(Data for this task Opens)

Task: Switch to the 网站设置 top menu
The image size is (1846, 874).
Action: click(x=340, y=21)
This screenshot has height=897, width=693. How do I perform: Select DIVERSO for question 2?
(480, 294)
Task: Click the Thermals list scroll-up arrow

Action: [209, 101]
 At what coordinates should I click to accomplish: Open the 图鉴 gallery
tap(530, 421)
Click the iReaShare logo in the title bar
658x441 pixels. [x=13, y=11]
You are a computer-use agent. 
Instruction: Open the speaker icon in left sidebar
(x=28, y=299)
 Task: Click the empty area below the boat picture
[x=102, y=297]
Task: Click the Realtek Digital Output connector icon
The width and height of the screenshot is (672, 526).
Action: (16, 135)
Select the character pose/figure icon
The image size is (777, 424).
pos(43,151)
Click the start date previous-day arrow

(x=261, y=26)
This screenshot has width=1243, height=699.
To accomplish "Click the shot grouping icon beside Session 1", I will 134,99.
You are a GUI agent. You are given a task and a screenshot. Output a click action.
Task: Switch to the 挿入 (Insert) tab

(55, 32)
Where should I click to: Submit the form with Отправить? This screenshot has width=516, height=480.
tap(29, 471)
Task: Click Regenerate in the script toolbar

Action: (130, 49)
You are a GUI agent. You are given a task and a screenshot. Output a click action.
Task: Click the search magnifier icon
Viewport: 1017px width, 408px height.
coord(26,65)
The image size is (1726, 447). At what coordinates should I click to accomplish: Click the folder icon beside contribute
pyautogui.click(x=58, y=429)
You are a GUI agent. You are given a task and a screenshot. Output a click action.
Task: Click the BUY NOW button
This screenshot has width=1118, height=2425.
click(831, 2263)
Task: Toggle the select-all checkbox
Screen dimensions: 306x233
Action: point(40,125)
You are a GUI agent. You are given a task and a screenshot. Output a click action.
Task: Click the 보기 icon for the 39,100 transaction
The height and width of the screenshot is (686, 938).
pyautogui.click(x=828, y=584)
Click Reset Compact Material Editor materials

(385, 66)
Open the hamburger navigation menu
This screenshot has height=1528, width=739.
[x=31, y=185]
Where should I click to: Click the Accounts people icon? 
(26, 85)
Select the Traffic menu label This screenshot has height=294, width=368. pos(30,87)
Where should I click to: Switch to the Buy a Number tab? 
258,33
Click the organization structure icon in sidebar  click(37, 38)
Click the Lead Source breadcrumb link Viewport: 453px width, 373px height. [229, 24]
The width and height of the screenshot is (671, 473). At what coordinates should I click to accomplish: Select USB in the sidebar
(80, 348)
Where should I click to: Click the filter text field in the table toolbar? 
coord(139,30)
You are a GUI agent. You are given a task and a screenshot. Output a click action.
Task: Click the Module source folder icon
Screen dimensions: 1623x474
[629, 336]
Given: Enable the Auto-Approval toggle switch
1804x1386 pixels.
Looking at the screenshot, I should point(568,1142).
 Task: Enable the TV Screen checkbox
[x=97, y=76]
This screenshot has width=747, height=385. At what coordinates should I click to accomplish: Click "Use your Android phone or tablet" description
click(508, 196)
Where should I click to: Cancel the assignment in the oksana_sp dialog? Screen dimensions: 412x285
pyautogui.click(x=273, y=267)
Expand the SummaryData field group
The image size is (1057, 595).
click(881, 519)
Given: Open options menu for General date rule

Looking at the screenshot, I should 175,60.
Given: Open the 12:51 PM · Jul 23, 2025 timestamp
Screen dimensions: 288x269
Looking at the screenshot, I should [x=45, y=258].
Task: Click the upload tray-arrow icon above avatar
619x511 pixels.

(Data for this task Closes)

- Exercise details -
Would you retype all of the data exactly as shown?

- Solved problem -
Task: Switch to the 网站设置 top menu
The image size is (1846, 874).
Action: click(x=340, y=21)
This screenshot has height=897, width=693. How do I perform: Select DIVERSO for question 2?
(480, 294)
Task: Click the Thermals list scroll-up arrow

Action: [209, 101]
 At what coordinates should I click to accomplish: Open the 图鉴 gallery
tap(530, 421)
Click the iReaShare logo in the title bar
658x441 pixels. [x=13, y=11]
You are a computer-use agent. 
Instruction: Open the speaker icon in left sidebar
(x=28, y=299)
 Task: Click the empty area below the boat picture
[x=102, y=297]
Task: Click the Realtek Digital Output connector icon
The width and height of the screenshot is (672, 526).
Action: (16, 135)
Select the character pose/figure icon
The image size is (777, 424).
pos(43,151)
Click the start date previous-day arrow

(x=261, y=26)
This screenshot has width=1243, height=699.
To accomplish "Click the shot grouping icon beside Session 1", I will 134,99.
You are a GUI agent. You are given a task and a screenshot. Output a click action.
Task: Switch to the 挿入 (Insert) tab

(55, 32)
Where should I click to: Submit the form with Отправить? This screenshot has width=516, height=480.
tap(29, 471)
Task: Click Regenerate in the script toolbar

Action: (130, 49)
You are a GUI agent. You are given a task and a screenshot. Output a click action.
Task: Click the search magnifier icon
Viewport: 1017px width, 408px height.
coord(26,65)
The image size is (1726, 447). At what coordinates should I click to accomplish: Click the folder icon beside contribute
pyautogui.click(x=58, y=429)
You are a GUI agent. You are given a task and a screenshot. Output a click action.
Task: Click the BUY NOW button
This screenshot has width=1118, height=2425.
click(831, 2263)
Task: Toggle the select-all checkbox
Screen dimensions: 306x233
Action: point(40,125)
You are a GUI agent. You are given a task and a screenshot. Output a click action.
Task: Click the 보기 icon for the 39,100 transaction
The height and width of the screenshot is (686, 938).
pyautogui.click(x=828, y=584)
Click Reset Compact Material Editor materials

(385, 66)
Open the hamburger navigation menu
This screenshot has height=1528, width=739.
[x=31, y=185]
Where should I click to: Click the Accounts people icon? 
(26, 85)
Select the Traffic menu label This screenshot has height=294, width=368. pos(30,87)
Where should I click to: Switch to the Buy a Number tab? 
258,33
Click the organization structure icon in sidebar  click(37, 38)
Click the Lead Source breadcrumb link Viewport: 453px width, 373px height. [229, 24]
The width and height of the screenshot is (671, 473). At what coordinates should I click to accomplish: Select USB in the sidebar
(80, 348)
Where should I click to: Click the filter text field in the table toolbar? 
coord(139,30)
You are a GUI agent. You are given a task and a screenshot. Output a click action.
Task: Click the Module source folder icon
Screen dimensions: 1623x474
[629, 336]
Given: Enable the Auto-Approval toggle switch
1804x1386 pixels.
Looking at the screenshot, I should point(568,1142).
 Task: Enable the TV Screen checkbox
[x=97, y=76]
This screenshot has width=747, height=385. At what coordinates should I click to accomplish: Click "Use your Android phone or tablet" description
click(508, 196)
Where should I click to: Cancel the assignment in the oksana_sp dialog? Screen dimensions: 412x285
pyautogui.click(x=273, y=267)
Expand the SummaryData field group
The image size is (1057, 595).
click(881, 519)
Given: Open options menu for General date rule

Looking at the screenshot, I should 175,60.
Given: Open the 12:51 PM · Jul 23, 2025 timestamp
Screen dimensions: 288x269
Looking at the screenshot, I should [x=45, y=258].
Task: Click the upload tray-arrow icon above avatar
619x511 pixels.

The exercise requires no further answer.